Orchestrate Multimodal Data with Batch Post-Balancing to Accelerate Multimodal Large Language Model Training
Yijie Zheng, Bangjun Xiao, Lei Shi, Xiaoyang Li, Faming Wu, Tianyu Li, Xuefeng Xiao, Yang Zhang, Yuxuan Wang, Shouda Liu
TL;DR
OrchMLLM tackles the efficiency bottleneck in multimodal LLM training caused by Modality Composition Incoherence by introducing a post-balancing strategy. It pairs Batch Post-Balancing Dispatchers with a MLLM Global Orchestrator to rearrange mini-batches after sampling, achieving balanced GPU utilization across all training phases. The system employs a Node-wise All-to-All Communicator and ILP-based Node-wise Rearrangement to minimize inter-node communication, while the orchestrator ensures correct data assembly and overlapping of computation with communication.

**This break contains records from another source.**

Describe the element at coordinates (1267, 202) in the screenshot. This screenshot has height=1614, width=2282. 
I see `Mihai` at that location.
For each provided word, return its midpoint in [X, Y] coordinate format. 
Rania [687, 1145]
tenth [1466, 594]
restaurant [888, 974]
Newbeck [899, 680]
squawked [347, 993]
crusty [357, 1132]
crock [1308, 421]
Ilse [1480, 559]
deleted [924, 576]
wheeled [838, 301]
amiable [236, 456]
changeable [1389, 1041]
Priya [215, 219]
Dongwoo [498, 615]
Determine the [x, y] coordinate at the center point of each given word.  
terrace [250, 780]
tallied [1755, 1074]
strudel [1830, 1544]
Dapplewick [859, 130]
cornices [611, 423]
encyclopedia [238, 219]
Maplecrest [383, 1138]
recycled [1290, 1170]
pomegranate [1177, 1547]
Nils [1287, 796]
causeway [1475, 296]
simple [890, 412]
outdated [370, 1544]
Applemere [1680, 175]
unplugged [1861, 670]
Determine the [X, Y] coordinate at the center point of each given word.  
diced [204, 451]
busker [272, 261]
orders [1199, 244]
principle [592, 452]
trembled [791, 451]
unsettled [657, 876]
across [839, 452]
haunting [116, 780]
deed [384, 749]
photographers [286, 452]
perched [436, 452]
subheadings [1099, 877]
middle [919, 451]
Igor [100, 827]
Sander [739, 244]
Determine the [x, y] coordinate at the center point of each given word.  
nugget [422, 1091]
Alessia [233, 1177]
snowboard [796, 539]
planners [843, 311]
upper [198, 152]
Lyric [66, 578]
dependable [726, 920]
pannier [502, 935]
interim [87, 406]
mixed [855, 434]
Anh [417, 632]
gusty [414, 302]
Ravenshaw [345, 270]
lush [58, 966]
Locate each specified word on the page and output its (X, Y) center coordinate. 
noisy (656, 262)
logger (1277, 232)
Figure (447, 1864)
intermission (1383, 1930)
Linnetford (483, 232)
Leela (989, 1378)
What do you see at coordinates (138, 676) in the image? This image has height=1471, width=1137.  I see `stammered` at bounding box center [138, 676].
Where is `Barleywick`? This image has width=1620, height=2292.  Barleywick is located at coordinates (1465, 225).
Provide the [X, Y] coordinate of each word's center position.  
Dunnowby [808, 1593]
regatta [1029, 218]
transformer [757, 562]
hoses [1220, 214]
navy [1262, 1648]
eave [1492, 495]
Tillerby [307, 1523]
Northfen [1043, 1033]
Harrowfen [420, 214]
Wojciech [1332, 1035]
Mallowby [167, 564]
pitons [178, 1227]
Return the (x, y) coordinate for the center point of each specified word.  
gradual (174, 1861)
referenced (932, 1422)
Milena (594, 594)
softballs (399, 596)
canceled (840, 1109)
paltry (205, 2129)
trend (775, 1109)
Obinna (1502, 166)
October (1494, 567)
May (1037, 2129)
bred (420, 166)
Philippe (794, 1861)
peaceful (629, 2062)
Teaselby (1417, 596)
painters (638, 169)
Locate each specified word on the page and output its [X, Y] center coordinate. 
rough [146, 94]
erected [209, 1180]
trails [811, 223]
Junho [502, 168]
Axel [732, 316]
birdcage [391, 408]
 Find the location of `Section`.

Experiments on a $2560$-GPU cluster show MFU of $41.6\%$ and up to $3.1\times$ throughput gains over Megatron-LM, with overhead kept below $2\%$ of forward time, demonstrating strong scalability and practical impact for large-scale MLLM training.
Abstract
Multimodal large language models (MLLMs), such as GPT-4o, are garnering significant attention. During the exploration of MLLM training, we identified Modality Composition Incoherence, a phenomenon that the proportion of a certain modality varies dramatically across different examples. It exacerbates the challenges of addressing mini-batch imbalances, which lead to uneven GPU utilization between Data Parallel (DP) instances and severely degrades the efficiency and scalability of MLLM training, ultimately affecting training speed and hindering further research on MLLMs. To address these challenges, we introduce OrchMLLM, a comprehensive framework designed to mitigate the inefficiencies in MLLM training caused by Modality Composition Incoherence. First, we propose Batch Post-Balancing Dispatcher, a technique that efficiently eliminates mini-batch imbalances in sequential data. Additionally, we integrate MLLM Global Orchestrator into the training framework to orchestrate multimodal data and tackle the issues arising from Modality Composition Incoherence. We evaluate OrchMLLM across various MLLM sizes, demonstrating its efficiency and scalability. Experimental results reveal that OrchMLLM achieves a Model FLOPs Utilization (MFU) of $41.6\%$ when training an 84B MLLM with three modalities on $2560$ H100 GPUs, outperforming Megatron-LM by up to $3.1\times$ in throughput.